Wall-mounted hand dryers are most effective when the air output is in close proximity to a target object, such as a user's hands. However, close proximity between the air output and the target object may not be possible for non-conventional users and/or for non-conventional uses. Accordingly, devices and systems for diverting air from the air output to the target object are desirable. Moreover, such devices may be retrofit on existing wall-mounted hand dryers to increase cost efficiency and decrease time and expense of modifications.

Diversion of air from the air output to the target object is addressed herein by providing an air diversion device configured to reroute air from an air output of a wall-mounted hand dryer to a first air outlet disposed distal from the air output. More specifically, in an example embodiment, a system for forced air drying comprises a wall-mounted hand dryer having a hand dryer output configured to expel, blow, or force air in an outward direction. The system further comprises an air diversion device. In an example embodiment, the air diversion device is configured to receive air from the hand dryer output.

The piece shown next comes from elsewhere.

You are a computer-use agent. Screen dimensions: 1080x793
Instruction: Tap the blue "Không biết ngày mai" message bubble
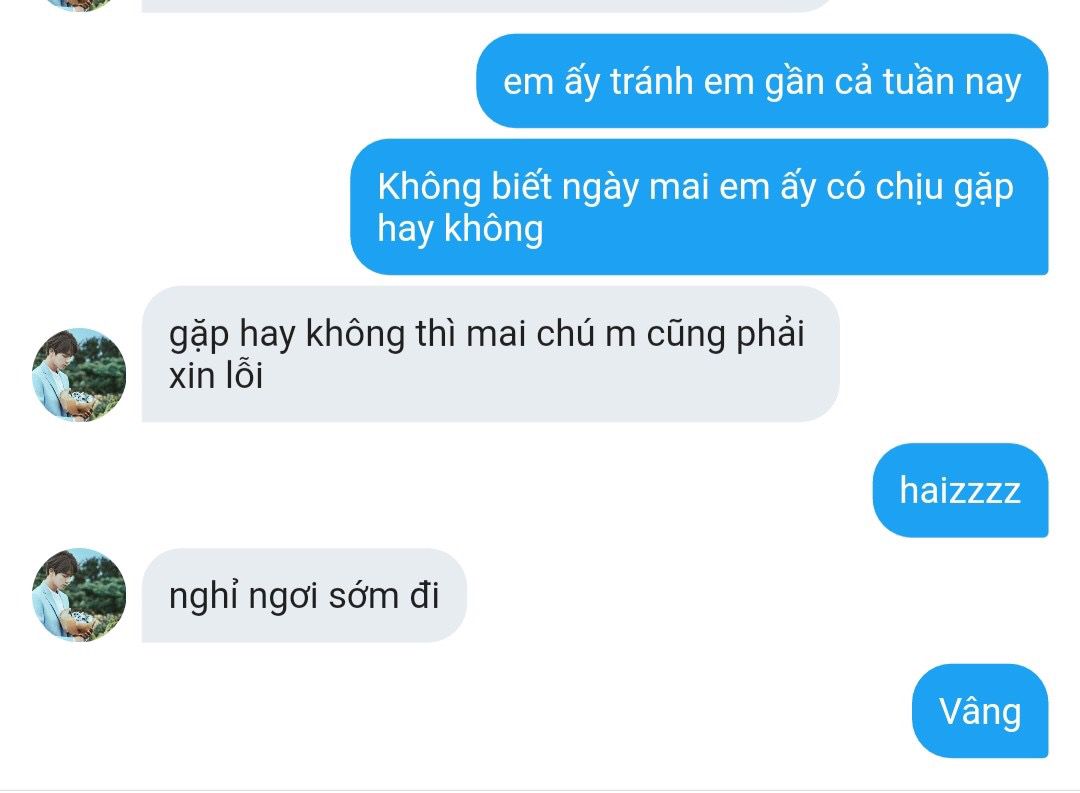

FIG. 1 illustrates an example system for forced air drying. In accordance with an example embodiment, a system 100 for forced air drying comprises a wall-mounted hand dryer 102 and an air diversion device 104. Wall-mounted hand dryer 102 further comprises a hand dryer outlet configured to expel, blow, or force air in an outward direction and a manual actuator, such as a button, sensor, or the like. In the context of the present disclosure, devices, systems, and methods may find particular use in connection with wall-mounted hand dryers comprising a button actuator and a hand dryer outlet configured to direct forced air in a downward stream. However, various aspects of the disclosed embodiments may be adapted for optimized performance with a variety of wall-mounted hand dryers. As such, numerous applications of the present disclosure may be realized.

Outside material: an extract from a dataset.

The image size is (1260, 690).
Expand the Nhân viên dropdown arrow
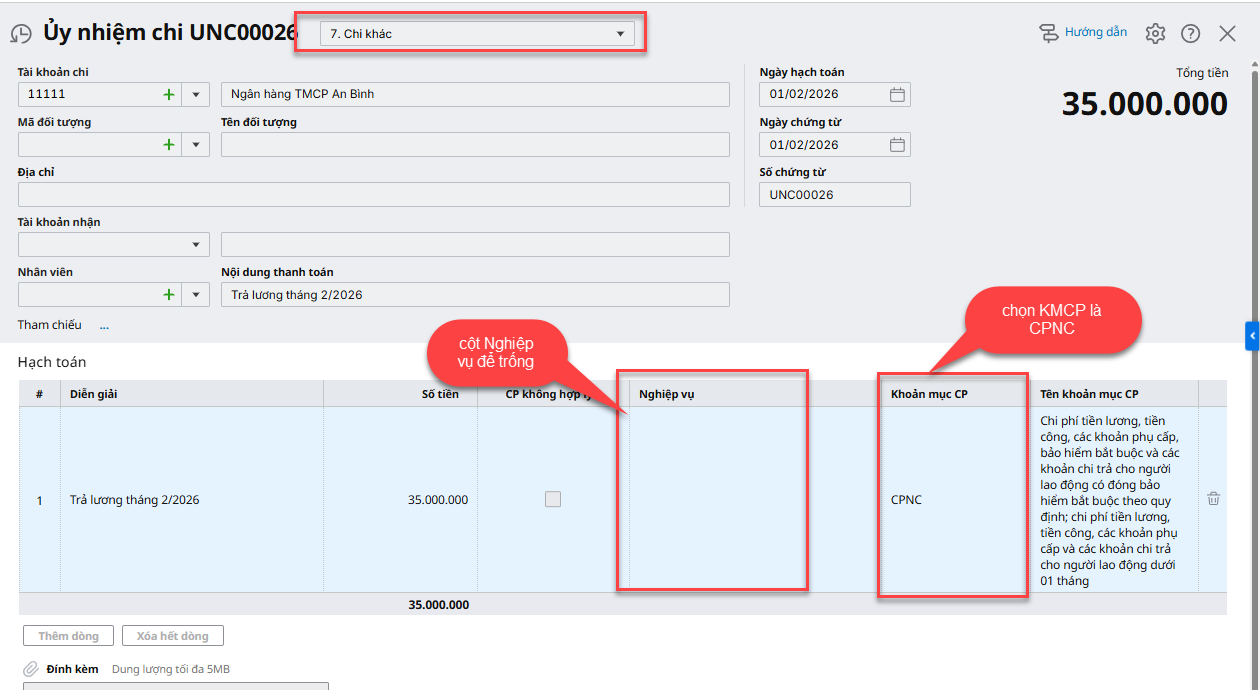(195, 294)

In an example embodiment, wall-mounted hand dryer 102 may be coupled to an air inlet 110 of air diversion device 104. In an example embodiment, air inlet 110 may be coupled to a hand dryer outlet of wall-mounted hand dryer 102 so as to create a fluid connection between wall-mounted hand dryer 102 and air diversion device 104.

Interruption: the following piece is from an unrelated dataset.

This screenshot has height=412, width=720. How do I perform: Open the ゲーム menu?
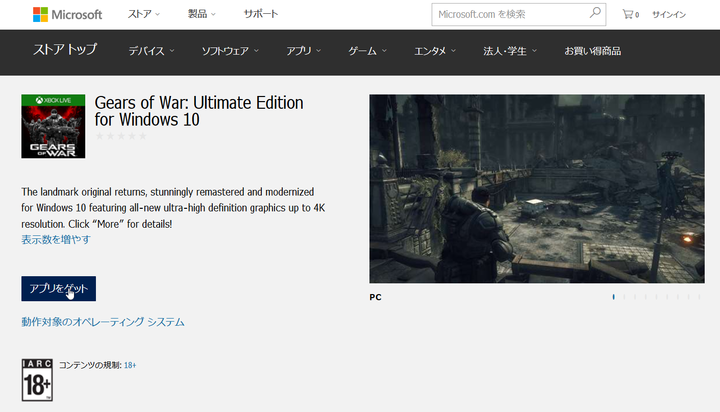click(367, 51)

Air diversion device 104 may further comprise an air rerouting component 120. Air rerouting component 120 may comprise a flap, valve, regulator, door, shutter, or the like. In an example embodiment, air rerouting component 120 comprises a sliding door. However, air rerouting component 120 may comprise a sliding door, rolling door, hinged door, or any other door or mechanism for switchably diverting communicated air. In an example embodiment, air rerouting component 120 is disposed between air inlet 110 and at least one of a first air outlet 140 and a second air outlet 160.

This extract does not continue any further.